Well what audience is not being served by the cluster? Females.


What programming hole is there in the market? 70's music.


Corus's biggest mistake is that they've now created 3 unsuccessful radio stations that only hurt themselves. They were shuffling listeners away from NW to try and prop up Mojo. Before that, they were hoping to get their ROCK 101 audience to listen to Leykis. Before that, they were trying to get their NW audience to tune into NW2.

In every case, they THOUGHT they were going to steal audience from other stations that were threatening THEM. But they spent so much of their OWN AIR TIME cross promoting their newest endeavour, they were actually marginalizing their own properties.

STUPID STUPID STUPID. Corus has never managed to create programming, they've always tried to steal good programming from others. Thankfully, they stole away Rick Dhalliwall from the TEAM and paid him stupid money, and now they're stuck with him.
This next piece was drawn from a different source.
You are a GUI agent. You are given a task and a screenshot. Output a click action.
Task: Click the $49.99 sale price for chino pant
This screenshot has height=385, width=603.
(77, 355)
I wonder how he's feeling about that now?

If you want ratings, put nostalgia music on the air. Not corporate stuffy, Corus like Nostalgia, but something fun, funky and silly. A 70's station that wreaks of the 70's. It's cheap fun, and could appeal to audiences of all ages. 70's music has legs, has enough CANCON and think about the position...the 70's on 730.

But that's too good an idea for the dimwits over there.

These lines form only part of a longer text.